[Input records — start]

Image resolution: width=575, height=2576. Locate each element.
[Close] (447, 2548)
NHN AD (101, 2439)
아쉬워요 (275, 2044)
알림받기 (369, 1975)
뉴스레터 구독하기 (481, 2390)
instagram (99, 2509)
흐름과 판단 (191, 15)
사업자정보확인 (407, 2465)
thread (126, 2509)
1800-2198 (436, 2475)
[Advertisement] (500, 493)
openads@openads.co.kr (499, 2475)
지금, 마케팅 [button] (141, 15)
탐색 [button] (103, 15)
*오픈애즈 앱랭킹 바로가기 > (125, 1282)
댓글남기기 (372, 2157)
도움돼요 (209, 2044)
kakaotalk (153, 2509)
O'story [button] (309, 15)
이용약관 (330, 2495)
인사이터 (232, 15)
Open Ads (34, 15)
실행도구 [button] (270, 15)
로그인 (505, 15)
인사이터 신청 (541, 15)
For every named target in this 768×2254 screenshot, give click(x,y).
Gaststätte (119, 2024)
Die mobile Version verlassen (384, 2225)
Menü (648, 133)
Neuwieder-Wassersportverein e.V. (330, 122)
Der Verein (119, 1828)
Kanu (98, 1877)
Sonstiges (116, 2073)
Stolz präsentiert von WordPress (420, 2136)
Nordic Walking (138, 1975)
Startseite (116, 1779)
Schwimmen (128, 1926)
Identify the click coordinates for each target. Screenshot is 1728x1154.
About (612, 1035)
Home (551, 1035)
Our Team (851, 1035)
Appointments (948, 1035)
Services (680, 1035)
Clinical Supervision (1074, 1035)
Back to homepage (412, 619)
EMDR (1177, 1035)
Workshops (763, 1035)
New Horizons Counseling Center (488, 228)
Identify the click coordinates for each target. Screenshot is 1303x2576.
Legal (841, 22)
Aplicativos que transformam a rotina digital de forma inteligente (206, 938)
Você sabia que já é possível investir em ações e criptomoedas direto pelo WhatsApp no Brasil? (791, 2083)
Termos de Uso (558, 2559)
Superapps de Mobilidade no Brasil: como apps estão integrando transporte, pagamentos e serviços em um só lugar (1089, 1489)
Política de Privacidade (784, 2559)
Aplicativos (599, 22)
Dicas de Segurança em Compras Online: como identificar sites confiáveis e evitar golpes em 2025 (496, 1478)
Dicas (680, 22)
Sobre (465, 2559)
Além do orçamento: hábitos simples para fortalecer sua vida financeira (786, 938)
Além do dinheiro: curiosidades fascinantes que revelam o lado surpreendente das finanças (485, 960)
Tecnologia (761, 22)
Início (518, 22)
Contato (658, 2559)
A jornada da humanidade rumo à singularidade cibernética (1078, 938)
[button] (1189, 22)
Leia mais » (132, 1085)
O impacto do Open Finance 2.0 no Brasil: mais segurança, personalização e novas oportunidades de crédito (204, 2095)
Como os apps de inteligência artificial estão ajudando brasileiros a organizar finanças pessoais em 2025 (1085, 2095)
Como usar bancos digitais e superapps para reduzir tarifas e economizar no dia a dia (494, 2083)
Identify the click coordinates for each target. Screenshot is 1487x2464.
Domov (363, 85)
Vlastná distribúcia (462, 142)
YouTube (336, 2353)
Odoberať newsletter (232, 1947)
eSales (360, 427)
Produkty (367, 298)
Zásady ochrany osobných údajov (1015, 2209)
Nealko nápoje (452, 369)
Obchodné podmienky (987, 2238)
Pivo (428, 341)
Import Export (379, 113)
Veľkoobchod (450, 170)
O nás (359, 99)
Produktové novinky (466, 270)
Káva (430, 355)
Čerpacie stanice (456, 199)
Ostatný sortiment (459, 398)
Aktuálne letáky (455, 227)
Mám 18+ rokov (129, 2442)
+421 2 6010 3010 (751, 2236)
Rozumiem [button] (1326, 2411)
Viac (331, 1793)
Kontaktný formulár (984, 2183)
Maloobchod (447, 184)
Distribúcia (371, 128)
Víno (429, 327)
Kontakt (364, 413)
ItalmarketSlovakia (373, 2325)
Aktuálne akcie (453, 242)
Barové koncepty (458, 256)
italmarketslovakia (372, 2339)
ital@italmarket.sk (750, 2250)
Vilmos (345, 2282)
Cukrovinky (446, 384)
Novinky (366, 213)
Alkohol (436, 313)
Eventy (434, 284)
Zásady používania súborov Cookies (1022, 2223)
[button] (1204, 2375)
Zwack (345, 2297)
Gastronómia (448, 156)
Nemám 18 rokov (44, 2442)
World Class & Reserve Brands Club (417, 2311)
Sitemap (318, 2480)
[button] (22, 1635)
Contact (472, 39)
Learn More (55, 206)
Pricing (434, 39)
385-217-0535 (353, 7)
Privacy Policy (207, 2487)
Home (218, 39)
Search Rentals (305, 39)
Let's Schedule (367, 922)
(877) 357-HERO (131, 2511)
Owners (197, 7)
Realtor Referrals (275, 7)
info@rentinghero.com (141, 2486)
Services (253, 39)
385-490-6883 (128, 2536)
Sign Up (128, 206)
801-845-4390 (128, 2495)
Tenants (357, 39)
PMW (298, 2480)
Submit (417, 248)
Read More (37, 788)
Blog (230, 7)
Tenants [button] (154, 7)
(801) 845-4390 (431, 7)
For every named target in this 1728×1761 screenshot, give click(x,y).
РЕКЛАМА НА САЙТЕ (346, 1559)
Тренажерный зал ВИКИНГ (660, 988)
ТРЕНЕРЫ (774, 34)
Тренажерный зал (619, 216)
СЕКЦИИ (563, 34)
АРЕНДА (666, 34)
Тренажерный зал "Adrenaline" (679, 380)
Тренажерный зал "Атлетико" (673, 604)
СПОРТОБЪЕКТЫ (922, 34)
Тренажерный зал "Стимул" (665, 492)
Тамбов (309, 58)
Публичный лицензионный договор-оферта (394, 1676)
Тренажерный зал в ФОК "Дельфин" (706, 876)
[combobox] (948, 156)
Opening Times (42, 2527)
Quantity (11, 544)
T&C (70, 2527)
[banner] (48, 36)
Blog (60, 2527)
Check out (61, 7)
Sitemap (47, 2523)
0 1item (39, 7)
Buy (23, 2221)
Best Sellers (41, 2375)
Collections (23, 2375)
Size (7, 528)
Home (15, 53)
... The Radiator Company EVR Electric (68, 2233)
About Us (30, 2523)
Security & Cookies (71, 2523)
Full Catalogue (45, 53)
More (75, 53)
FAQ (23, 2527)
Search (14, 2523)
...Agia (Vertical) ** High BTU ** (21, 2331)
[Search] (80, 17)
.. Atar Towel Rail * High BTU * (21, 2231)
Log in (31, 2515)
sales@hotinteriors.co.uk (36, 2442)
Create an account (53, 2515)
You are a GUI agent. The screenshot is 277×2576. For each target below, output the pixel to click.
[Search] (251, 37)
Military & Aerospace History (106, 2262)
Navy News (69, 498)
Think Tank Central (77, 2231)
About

[Input records — finish]

What you return should match every line above exactly.

Image resolution: width=575, height=2576. Locate each element.
[Close] (447, 2548)
NHN AD (101, 2439)
아쉬워요 (275, 2044)
알림받기 (369, 1975)
뉴스레터 구독하기 (481, 2390)
instagram (99, 2509)
흐름과 판단 (191, 15)
사업자정보확인 (407, 2465)
thread (126, 2509)
1800-2198 (436, 2475)
[Advertisement] (500, 493)
openads@openads.co.kr (499, 2475)
지금, 마케팅 [button] (141, 15)
탐색 [button] (103, 15)
*오픈애즈 앱랭킹 바로가기 > (125, 1282)
댓글남기기 (372, 2157)
도움돼요 (209, 2044)
kakaotalk (153, 2509)
O'story [button] (309, 15)
이용약관 (330, 2495)
인사이터 (232, 15)
Open Ads (34, 15)
실행도구 [button] (270, 15)
로그인 (505, 15)
인사이터 신청 (541, 15)
For every named target in this 768×2254 screenshot, give click(x,y).
Gaststätte (119, 2024)
Die mobile Version verlassen (384, 2225)
Menü (648, 133)
Neuwieder-Wassersportverein e.V. (330, 122)
Der Verein (119, 1828)
Kanu (98, 1877)
Sonstiges (116, 2073)
Stolz präsentiert von WordPress (420, 2136)
Nordic Walking (138, 1975)
Startseite (116, 1779)
Schwimmen (128, 1926)
Identify the click coordinates for each target. Screenshot is 1728x1154.
About (612, 1035)
Home (551, 1035)
Our Team (851, 1035)
Appointments (948, 1035)
Services (680, 1035)
Clinical Supervision (1074, 1035)
Back to homepage (412, 619)
EMDR (1177, 1035)
Workshops (763, 1035)
New Horizons Counseling Center (488, 228)
Identify the click coordinates for each target. Screenshot is 1303x2576.
Legal (841, 22)
Aplicativos que transformam a rotina digital de forma inteligente (206, 938)
Você sabia que já é possível investir em ações e criptomoedas direto pelo WhatsApp no Brasil? (791, 2083)
Termos de Uso (558, 2559)
Superapps de Mobilidade no Brasil: como apps estão integrando transporte, pagamentos e serviços em um só lugar (1089, 1489)
Política de Privacidade (784, 2559)
Aplicativos (599, 22)
Dicas de Segurança em Compras Online: como identificar sites confiáveis e evitar golpes em 2025 (496, 1478)
Dicas (680, 22)
Sobre (465, 2559)
Além do orçamento: hábitos simples para fortalecer sua vida financeira (786, 938)
Além do dinheiro: curiosidades fascinantes que revelam o lado surpreendente das finanças (485, 960)
Tecnologia (761, 22)
Início (518, 22)
Contato (658, 2559)
A jornada da humanidade rumo à singularidade cibernética (1078, 938)
[button] (1189, 22)
Leia mais » (132, 1085)
O impacto do Open Finance 2.0 no Brasil: mais segurança, personalização e novas oportunidades de crédito (204, 2095)
Como os apps de inteligência artificial estão ajudando brasileiros a organizar finanças pessoais em 2025 (1085, 2095)
Como usar bancos digitais e superapps para reduzir tarifas e economizar no dia a dia (494, 2083)
Identify the click coordinates for each target. Screenshot is 1487x2464.
Domov (363, 85)
Vlastná distribúcia (462, 142)
YouTube (336, 2353)
Odoberať newsletter (232, 1947)
eSales (360, 427)
Produkty (367, 298)
Zásady ochrany osobných údajov (1015, 2209)
Nealko nápoje (452, 369)
Obchodné podmienky (987, 2238)
Pivo (428, 341)
Import Export (379, 113)
Veľkoobchod (450, 170)
O nás (359, 99)
Produktové novinky (466, 270)
Káva (430, 355)
Čerpacie stanice (456, 199)
Ostatný sortiment (459, 398)
Aktuálne letáky (455, 227)
Mám 18+ rokov (129, 2442)
+421 2 6010 3010 (751, 2236)
Rozumiem [button] (1326, 2411)
Viac (331, 1793)
Kontaktný formulár (984, 2183)
Maloobchod (447, 184)
Distribúcia (371, 128)
Víno (429, 327)
Kontakt (364, 413)
ItalmarketSlovakia (373, 2325)
Aktuálne akcie (453, 242)
Barové koncepty (458, 256)
italmarketslovakia (372, 2339)
ital@italmarket.sk (750, 2250)
Vilmos (345, 2282)
Cukrovinky (446, 384)
Novinky (366, 213)
Alkohol (436, 313)
Eventy (434, 284)
Zásady používania súborov Cookies (1022, 2223)
[button] (1204, 2375)
Zwack (345, 2297)
Gastronómia (448, 156)
Nemám 18 rokov (44, 2442)
World Class & Reserve Brands Club (417, 2311)
Sitemap (318, 2480)
[button] (22, 1635)
Contact (472, 39)
Learn More (55, 206)
Pricing (434, 39)
385-217-0535 (353, 7)
Privacy Policy (207, 2487)
Home (218, 39)
Search Rentals (305, 39)
Let's Schedule (367, 922)
(877) 357-HERO (131, 2511)
Owners (197, 7)
Realtor Referrals (275, 7)
info@rentinghero.com (141, 2486)
Services (253, 39)
385-490-6883 (128, 2536)
Sign Up (128, 206)
801-845-4390 (128, 2495)
Tenants (357, 39)
PMW (298, 2480)
Submit (417, 248)
Read More (37, 788)
Blog (230, 7)
Tenants [button] (154, 7)
(801) 845-4390 (431, 7)
For every named target in this 1728×1761 screenshot, give click(x,y).
РЕКЛАМА НА САЙТЕ (346, 1559)
Тренажерный зал ВИКИНГ (660, 988)
ТРЕНЕРЫ (774, 34)
Тренажерный зал (619, 216)
СЕКЦИИ (563, 34)
АРЕНДА (666, 34)
Тренажерный зал "Adrenaline" (679, 380)
Тренажерный зал "Атлетико" (673, 604)
СПОРТОБЪЕКТЫ (922, 34)
Тренажерный зал "Стимул" (665, 492)
Тамбов (309, 58)
Публичный лицензионный договор-оферта (394, 1676)
Тренажерный зал в ФОК "Дельфин" (706, 876)
[combobox] (948, 156)
Opening Times (42, 2527)
Quantity (11, 544)
T&C (70, 2527)
[banner] (48, 36)
Blog (60, 2527)
Check out (61, 7)
Sitemap (47, 2523)
0 1item (39, 7)
Buy (23, 2221)
Best Sellers (41, 2375)
Collections (23, 2375)
Size (7, 528)
Home (15, 53)
... The Radiator Company EVR Electric (68, 2233)
About Us (30, 2523)
Security & Cookies (71, 2523)
Full Catalogue (45, 53)
More (75, 53)
FAQ (23, 2527)
Search (14, 2523)
...Agia (Vertical) ** High BTU ** (21, 2331)
[Search] (80, 17)
.. Atar Towel Rail * High BTU * (21, 2231)
Log in (31, 2515)
sales@hotinteriors.co.uk (36, 2442)
Create an account (53, 2515)
You are a GUI agent. The screenshot is 277×2576. For each target below, output the pixel to click.
[Search] (251, 37)
Military & Aerospace History (106, 2262)
Navy News (69, 498)
Think Tank Central (77, 2231)
About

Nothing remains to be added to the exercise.